• PROBLEM:
Take the line containing "Screen dimensions: 1307x924" through the last line of the data and retype those lines exactly. Pictures do not belong in the copy.

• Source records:
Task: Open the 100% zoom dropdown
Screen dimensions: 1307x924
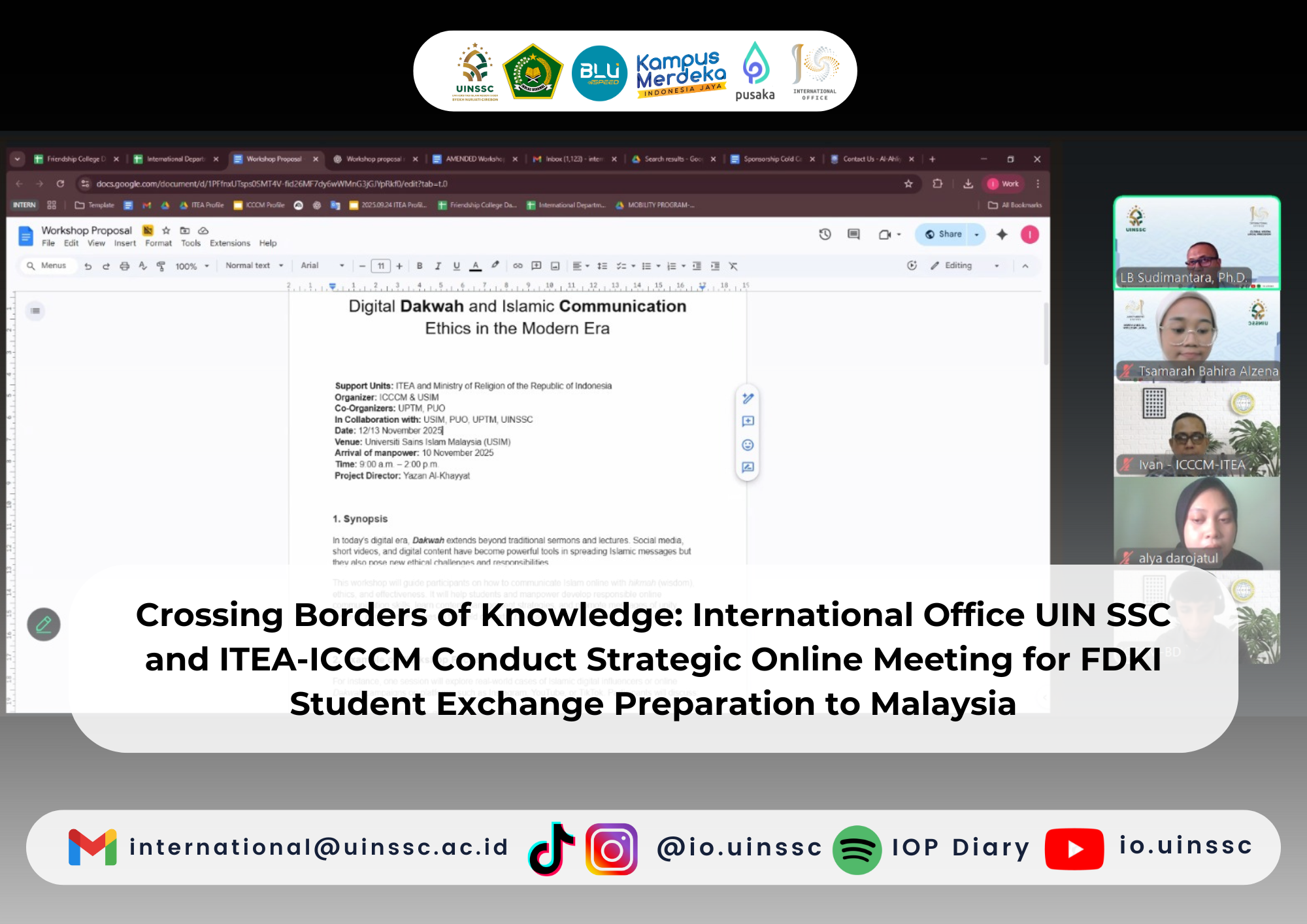Action: (x=191, y=266)
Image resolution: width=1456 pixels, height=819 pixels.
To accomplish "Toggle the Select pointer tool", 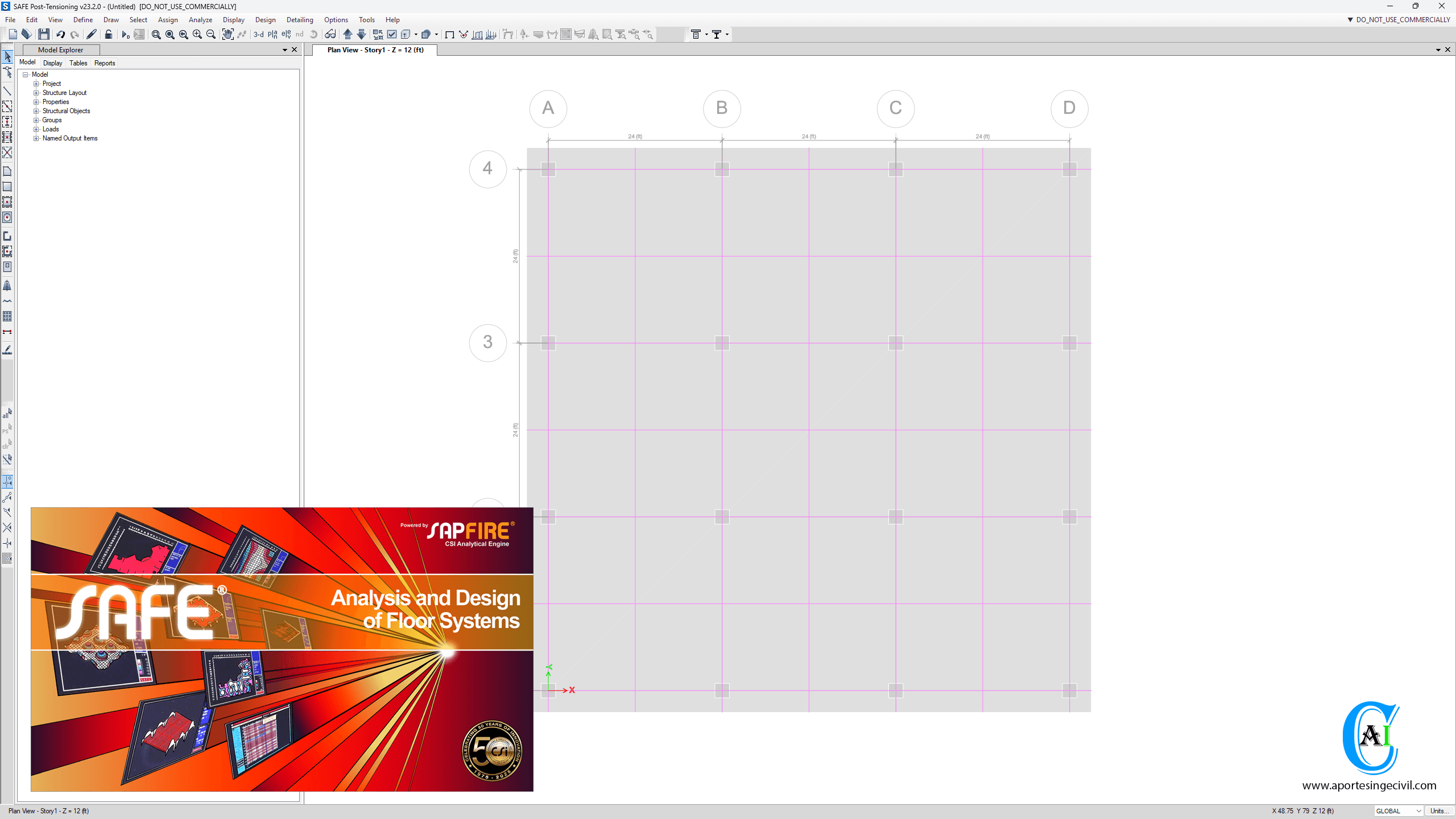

• ANSWER AREA:
Screen dimensions: 1307x924
Action: (x=191, y=266)
Image resolution: width=1456 pixels, height=819 pixels.
To accomplish "Toggle the Select pointer tool", 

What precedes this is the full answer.